Excerpts from the Book - Preserving Wealth - written by Jack Lumsden, MBA, CFP®

This type of ownership is called joint tenancy with survivorship. This means both parties have equal rights to the asset. and When one dies, the other receives their share of the property or asset in addition to their own without any probate fees. To accomplish this, you are gifting 50% of the asset to your child.

The reason people wish to avoid probate fees (or the Estate Administration Tax) is the fee is 1.5% of the asset’s value.

My initial response is that everyone should be very careful when considering making any asset joint ownership with anyone other than their spouse.

The reason is it can create unintended results, such as:

  • Immediate tax issues. If you change an investment account or a cottage into joint ownership with your child, it may have immediate tax consequences as it has to be reported as a disposition on your income tax return. Capital gains taxes may be payable.
  • Creditors and Marital Property. With any asset/property you make joint ownership, the other owners’ creditors may have access to it, and it may become part of their matrimonial property.
  • Principal Residence Exemption. If you make your home joint ownership with your child, they may end up with two homes, and only one home at a time is eligible for the principal residence exemption. (tax free gains)
  • Loss of Control: You may potentially lose control as you do not have 100% say or direction in what happens to the property/asset since you don’t own it all.
  • Conflict with the Estate Plan. The change of any asset ownership to joint will alter the final disposition of the asset, and this may not follow your overall estate plan or intentions.
  • Alter the Elder Care Plan. Often the home is an asset that is earmarked for the elder care plan, either to be sold to fund living in a retirement facility or to set up a line of credit to pay for extra health care expenses. Making your home joint ownership with your child may make this process more difficult.
Jack Lumsden, MBA CPF, Preserving Wealth

Logan Weaver-Unsplash

If you wish to avoid probate fees, any strategy needs to be considered in the context of the entire estate and elder care plan.
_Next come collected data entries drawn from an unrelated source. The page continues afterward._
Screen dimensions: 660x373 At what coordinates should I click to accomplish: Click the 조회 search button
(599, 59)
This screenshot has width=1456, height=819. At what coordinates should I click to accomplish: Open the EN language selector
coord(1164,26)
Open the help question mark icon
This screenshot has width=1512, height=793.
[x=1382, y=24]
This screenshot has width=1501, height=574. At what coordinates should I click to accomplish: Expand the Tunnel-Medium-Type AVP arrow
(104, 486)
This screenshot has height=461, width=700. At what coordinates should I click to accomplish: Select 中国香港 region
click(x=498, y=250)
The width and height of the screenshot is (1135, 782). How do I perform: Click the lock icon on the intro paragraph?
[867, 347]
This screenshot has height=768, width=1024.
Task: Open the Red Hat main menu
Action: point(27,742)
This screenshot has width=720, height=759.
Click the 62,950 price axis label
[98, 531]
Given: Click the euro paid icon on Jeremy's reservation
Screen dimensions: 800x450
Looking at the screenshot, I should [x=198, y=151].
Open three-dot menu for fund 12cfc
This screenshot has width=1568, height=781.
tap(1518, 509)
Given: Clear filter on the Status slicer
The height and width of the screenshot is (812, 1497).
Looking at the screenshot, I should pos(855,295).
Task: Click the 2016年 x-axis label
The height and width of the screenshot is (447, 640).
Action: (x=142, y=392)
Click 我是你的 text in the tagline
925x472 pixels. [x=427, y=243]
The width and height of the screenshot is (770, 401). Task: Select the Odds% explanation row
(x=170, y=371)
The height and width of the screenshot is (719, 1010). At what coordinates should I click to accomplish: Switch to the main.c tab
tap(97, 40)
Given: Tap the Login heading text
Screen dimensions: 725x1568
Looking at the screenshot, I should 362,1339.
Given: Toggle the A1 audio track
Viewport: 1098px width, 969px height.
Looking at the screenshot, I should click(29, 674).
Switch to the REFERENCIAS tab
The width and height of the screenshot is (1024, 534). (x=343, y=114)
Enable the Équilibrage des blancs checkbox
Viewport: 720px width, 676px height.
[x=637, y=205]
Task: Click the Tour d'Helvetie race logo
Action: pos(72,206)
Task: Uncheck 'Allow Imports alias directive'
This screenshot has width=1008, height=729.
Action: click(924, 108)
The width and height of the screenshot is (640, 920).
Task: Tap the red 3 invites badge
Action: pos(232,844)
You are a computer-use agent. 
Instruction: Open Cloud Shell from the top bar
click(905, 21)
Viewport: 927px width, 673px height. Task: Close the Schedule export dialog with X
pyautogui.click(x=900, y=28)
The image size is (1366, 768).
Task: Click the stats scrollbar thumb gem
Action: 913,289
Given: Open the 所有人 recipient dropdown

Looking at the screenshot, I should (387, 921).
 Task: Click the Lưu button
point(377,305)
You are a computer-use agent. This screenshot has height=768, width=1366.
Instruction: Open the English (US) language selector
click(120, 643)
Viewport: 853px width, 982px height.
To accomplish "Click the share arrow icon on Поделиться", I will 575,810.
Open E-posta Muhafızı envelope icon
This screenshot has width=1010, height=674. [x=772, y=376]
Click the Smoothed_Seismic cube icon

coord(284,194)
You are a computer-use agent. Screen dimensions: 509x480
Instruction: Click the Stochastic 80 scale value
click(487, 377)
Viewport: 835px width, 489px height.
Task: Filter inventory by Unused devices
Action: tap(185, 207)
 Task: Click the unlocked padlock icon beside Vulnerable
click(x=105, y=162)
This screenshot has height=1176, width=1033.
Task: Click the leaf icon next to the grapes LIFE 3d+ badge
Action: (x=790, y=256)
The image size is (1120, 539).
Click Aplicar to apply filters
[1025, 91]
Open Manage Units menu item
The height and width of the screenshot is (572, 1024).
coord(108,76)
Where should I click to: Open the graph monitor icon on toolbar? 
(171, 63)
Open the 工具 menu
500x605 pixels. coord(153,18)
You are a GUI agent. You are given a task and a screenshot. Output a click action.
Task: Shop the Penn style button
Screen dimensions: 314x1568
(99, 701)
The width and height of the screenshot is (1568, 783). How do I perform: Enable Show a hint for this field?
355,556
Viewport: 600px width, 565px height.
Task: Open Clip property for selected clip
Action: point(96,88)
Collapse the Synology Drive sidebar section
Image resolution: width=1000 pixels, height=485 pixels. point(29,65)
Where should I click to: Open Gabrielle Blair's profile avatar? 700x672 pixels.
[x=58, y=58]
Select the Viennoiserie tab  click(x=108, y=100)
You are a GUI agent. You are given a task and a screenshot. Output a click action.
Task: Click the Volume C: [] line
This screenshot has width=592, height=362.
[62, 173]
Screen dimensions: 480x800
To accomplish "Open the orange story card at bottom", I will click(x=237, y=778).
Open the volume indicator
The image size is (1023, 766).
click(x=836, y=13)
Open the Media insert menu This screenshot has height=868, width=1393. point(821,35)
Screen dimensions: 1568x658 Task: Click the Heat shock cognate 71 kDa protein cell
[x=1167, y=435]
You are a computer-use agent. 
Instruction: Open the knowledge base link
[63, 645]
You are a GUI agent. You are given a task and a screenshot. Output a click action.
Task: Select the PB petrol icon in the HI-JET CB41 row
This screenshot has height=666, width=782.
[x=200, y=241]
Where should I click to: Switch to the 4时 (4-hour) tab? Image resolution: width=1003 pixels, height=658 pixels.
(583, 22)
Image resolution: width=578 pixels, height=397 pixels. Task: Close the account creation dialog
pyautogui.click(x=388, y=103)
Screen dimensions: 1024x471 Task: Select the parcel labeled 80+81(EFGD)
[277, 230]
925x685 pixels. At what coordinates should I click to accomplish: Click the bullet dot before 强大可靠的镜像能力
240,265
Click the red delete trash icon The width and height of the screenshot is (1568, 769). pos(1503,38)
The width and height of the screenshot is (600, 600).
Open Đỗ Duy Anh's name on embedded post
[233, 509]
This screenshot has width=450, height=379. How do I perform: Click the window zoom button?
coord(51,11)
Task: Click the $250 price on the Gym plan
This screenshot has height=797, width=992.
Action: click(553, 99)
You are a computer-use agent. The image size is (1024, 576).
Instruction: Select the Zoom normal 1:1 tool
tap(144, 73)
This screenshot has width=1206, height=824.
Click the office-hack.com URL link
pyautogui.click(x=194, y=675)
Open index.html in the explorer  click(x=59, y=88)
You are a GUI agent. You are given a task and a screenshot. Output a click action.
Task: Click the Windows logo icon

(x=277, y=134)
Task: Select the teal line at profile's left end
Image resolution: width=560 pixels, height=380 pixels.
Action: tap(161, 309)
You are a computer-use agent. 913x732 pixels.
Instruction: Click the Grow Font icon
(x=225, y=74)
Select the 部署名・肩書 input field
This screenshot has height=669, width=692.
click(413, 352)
If you are over the age of 65, you may want to review an alternative strategy to avoid probate fees. Please read an Alter Ego or Joint Partner Trust.

Speak to your lawyer, accountant, and financial planner prior to making any changes.

Excerpts from the Book - Preserving Wealth - written by Jack Lumsden, MBA, CFP®

“So with any of the strategies, they must be reviewed carefully with your lawyer, accountant, and financial advisor to make sure it makes sense and accomplishes what you intended. You must be concerned about unintended results, which means attempting to save on probate fees that cause other problems.”

“What’s an example of unintended results?” Alice asked.

“I think I can answer that,” Sally said as she took a sip of her drink. “My lawyer friend mentioned that while you want to minimize probate and estate fees, you have to be careful of unintended circumstances, as Uncle Wayne said. For example, he has seen that some people put their homes in joint ownership with their adult children to avoid probate fees, but this can cause problems. Since the child then owns part of the home, the child’s creditors could have access to the property, and the child may also end up with two homes, and only one can be a principal residence, which could cause tax problems.”

“Very good point, Sally. This is why you have to include your lawyer and accountant when making and implementing an estate plan,” Uncle Wayne said with a smile.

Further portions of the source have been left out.